▸ Required action
Every line of the material below, from the top through the line with "Given: Click the £1 minimum deposit cell", should be reproduced exactly.
────
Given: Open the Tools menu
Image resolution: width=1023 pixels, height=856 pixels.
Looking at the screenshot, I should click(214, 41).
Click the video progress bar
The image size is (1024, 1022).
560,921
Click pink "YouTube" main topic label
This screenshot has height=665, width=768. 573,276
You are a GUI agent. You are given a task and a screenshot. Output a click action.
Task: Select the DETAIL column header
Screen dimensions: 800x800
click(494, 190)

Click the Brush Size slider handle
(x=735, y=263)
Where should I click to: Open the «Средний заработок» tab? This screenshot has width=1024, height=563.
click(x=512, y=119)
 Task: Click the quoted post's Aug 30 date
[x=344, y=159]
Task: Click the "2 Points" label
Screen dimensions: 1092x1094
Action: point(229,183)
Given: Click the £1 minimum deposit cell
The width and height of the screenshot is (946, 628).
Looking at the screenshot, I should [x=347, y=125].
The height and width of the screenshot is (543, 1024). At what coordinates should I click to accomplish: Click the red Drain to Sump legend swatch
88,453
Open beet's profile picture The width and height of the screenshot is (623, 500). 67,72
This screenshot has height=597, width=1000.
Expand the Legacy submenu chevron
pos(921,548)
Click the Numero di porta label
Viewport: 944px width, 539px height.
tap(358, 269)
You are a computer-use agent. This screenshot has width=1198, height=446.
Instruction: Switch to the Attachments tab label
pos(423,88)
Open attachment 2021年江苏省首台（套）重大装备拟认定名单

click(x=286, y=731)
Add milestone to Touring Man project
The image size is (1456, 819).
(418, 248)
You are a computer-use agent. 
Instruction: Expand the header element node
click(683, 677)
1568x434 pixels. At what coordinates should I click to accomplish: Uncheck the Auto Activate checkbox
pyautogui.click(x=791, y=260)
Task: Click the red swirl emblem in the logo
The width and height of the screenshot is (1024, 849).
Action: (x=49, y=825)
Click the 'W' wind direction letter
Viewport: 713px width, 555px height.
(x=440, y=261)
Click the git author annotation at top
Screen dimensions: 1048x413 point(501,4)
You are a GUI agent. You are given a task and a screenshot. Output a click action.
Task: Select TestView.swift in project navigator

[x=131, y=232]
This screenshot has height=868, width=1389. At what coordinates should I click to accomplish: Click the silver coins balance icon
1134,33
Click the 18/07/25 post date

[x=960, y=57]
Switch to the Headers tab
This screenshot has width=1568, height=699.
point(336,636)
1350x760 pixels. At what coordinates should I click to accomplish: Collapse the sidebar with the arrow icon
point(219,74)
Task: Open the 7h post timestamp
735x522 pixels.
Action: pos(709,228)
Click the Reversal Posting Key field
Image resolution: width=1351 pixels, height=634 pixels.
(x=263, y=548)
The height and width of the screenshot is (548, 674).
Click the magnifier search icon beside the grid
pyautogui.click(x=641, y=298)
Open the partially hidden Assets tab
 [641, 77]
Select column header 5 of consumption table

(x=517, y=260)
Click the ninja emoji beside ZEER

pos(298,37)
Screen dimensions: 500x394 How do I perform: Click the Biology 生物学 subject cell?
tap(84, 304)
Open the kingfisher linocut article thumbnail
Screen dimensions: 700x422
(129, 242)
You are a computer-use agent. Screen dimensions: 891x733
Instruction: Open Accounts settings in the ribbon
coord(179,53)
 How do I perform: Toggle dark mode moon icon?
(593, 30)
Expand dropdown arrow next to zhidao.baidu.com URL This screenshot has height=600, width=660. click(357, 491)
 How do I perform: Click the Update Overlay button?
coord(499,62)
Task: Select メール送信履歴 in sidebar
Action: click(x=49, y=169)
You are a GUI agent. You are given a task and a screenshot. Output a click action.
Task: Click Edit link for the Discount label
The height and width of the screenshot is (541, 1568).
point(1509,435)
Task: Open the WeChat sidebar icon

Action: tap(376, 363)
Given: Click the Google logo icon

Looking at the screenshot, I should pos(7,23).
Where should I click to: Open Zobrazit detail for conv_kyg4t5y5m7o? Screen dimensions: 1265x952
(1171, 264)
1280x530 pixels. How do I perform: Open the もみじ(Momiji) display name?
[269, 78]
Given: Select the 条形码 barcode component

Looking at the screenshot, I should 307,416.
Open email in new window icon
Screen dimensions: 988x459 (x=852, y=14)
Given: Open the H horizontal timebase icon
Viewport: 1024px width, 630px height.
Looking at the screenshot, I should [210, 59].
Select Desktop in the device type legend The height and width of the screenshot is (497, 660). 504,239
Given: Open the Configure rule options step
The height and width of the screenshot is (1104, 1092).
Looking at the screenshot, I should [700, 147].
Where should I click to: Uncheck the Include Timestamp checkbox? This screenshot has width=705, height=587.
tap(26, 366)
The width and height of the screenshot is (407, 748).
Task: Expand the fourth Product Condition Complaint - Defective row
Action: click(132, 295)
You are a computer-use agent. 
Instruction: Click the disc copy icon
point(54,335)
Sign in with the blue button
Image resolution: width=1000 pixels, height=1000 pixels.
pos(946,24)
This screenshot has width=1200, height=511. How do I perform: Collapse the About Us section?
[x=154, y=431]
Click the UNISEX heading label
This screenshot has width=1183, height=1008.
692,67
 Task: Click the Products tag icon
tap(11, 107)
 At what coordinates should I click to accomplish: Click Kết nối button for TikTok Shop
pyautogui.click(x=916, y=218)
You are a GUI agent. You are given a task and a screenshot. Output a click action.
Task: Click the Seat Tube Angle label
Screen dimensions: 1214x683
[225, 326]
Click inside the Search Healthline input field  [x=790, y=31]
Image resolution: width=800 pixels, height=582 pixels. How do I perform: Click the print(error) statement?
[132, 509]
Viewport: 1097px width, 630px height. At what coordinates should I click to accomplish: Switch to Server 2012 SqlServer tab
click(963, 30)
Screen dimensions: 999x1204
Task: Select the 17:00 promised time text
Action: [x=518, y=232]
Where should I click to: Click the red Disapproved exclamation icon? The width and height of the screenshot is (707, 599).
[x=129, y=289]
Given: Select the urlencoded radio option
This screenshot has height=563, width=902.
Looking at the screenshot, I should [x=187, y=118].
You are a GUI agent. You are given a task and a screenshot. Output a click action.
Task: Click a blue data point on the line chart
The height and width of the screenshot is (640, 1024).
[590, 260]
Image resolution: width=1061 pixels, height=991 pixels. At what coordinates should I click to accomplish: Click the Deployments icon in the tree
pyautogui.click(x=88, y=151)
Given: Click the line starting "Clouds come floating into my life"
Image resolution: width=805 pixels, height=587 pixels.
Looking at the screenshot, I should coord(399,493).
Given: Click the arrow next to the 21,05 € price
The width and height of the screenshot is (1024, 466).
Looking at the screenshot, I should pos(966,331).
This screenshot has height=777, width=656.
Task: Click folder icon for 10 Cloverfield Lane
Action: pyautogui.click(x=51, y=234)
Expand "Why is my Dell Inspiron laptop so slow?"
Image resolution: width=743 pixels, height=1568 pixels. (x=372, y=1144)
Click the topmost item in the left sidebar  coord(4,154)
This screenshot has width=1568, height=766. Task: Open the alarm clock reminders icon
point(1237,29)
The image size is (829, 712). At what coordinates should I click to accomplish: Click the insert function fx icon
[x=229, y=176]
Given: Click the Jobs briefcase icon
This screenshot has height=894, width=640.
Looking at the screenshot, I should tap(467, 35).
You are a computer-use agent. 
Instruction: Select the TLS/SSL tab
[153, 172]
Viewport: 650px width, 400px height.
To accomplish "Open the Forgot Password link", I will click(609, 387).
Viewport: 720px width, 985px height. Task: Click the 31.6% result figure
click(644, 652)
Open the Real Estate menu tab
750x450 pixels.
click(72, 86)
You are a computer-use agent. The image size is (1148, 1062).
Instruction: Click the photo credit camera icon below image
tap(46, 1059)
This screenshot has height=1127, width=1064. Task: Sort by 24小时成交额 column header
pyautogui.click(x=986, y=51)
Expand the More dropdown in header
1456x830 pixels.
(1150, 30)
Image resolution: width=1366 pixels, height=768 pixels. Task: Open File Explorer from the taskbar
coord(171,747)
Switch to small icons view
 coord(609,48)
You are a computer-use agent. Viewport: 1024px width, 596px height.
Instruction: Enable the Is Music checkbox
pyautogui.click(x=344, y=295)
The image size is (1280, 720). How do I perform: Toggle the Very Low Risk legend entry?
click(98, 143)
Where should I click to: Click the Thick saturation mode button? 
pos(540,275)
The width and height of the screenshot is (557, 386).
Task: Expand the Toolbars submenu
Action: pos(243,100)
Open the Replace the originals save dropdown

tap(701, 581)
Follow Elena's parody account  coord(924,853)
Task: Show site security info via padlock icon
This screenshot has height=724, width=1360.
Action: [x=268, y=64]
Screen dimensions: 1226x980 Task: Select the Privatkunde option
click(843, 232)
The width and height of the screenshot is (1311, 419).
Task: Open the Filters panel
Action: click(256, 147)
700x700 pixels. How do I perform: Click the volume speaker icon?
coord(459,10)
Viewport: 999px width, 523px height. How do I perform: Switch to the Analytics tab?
────
▸ Solution below
Given: Open the Tools menu
Image resolution: width=1023 pixels, height=856 pixels.
Looking at the screenshot, I should click(214, 41).
Click the video progress bar
The image size is (1024, 1022).
560,921
Click pink "YouTube" main topic label
This screenshot has height=665, width=768. 573,276
You are a GUI agent. You are given a task and a screenshot. Output a click action.
Task: Select the DETAIL column header
Screen dimensions: 800x800
click(494, 190)

Click the Brush Size slider handle
(x=735, y=263)
Where should I click to: Open the «Средний заработок» tab? This screenshot has width=1024, height=563.
click(x=512, y=119)
 Task: Click the quoted post's Aug 30 date
[x=344, y=159]
Task: Click the "2 Points" label
Screen dimensions: 1092x1094
Action: point(229,183)
Given: Click the £1 minimum deposit cell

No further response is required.